Step 2 - for each ground truth statement, use an LLM to determine if it can be attributed from the context.
- `France is in Western Europe` => yes
- `Its capital is Paris` => no


Step 3 - plug in to formula

context recall = (1 + 0) / 2 = 0.5

### Context precision

This metrics relates to how chunks are ranked in a response. Ideally the most relevant chunks are at the top.

#### Mathematically:

$$
Context\ Precision@k = \frac{precision@k}{total\ number\ relevant\ items\ in\ the\ top\ k\ results}
$$

$$
Precision@k = \frac{true\ positive@k}{true\ positives@k + false\ positives@k}
$$

#### Example process:

Data:
> Question: Where is France and what is it’s capital?
> 
> Ground truth: France is in Western Europe and its capital is Paris.
> 
> Context: [ “The country is also renowned for its wines and sophisticated cuisine. Lascaux’s ancient cave drawings, Lyon’s Roman theater and”, “France, in Western Europe, encompasses medieval cities, alpine villages and Mediterranean beaches. Paris, its capital, is famed for its fashion houses, classical art museums including the Louvre and monuments like the Eiffel Tower”]
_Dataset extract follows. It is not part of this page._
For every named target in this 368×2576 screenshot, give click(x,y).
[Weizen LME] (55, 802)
Step 1 - for each chunk use the LLM to check if it's relevant or not to the ground truth answer.

Step 2 - for each chunk in the context calculate the precision defined as: ``
- `“The country is also renowned for its wines and sophisticated cuisine. Lascaux’s ancient cave drawings, Lyon’s Roman theater and”` => precision = 0/1 or 0.
- `“France, in Western Europe, encompasses medieval cities, alpine villages and Mediterranean beaches. Paris, its capital, is famed for its fashion houses, classical art museums including the Louvre and monuments like the Eiffel Tower”` => the precision would be (1) / (1 true positive + 1 false positive) = 0.5. 


Step 3 - calculate the overall context precision = (0 + 0.5) / 1 = 0.5

# Implement alternative chain for comparison: Parent Document Retriever

Now that we've established baseline metrics let's implement a chain using the parent document retriever approach to see how the retrieval strategies compare.

The parent document retriever attempts to optimize two competing objectives within RAG:

1. smaller chunks can lead to better embeddings since there is less context to lose the point (so to speak) 
2. larger chunks help retain what could be valuable overall context to retrieval. 

In theory, this approach allows for the initial query search on smaller chunks for specificity but returns the larger chunks for more complete context.

Let's implement and see if it improves our results

In [76]:
from langchain.retrievers import ParentDocumentRetriever
from langchain.storage import InMemoryStore
from langchain_community.document_loaders import TextLoader, UnstructuredFileLoader
from langchain_openai import OpenAIEmbeddings
from langchain_text_splitters import RecursiveCharacterTextSplitter
from langchain.vectorstores.redis import Redis as LangChainRedis

# We will make a new index for this example defined directly

In [122]:
from langchain_text_splitters import RecursiveCharacterTextSplitter

PARENT_CHUNK_SIZE = 2500
CHILD_CHUNK_SIZE = 500

# This text splitter is used to create the parent documents aka larger chunks
parent_splitter = RecursiveCharacterTextSplitter(chunk_size=PARENT_CHUNK_SIZE)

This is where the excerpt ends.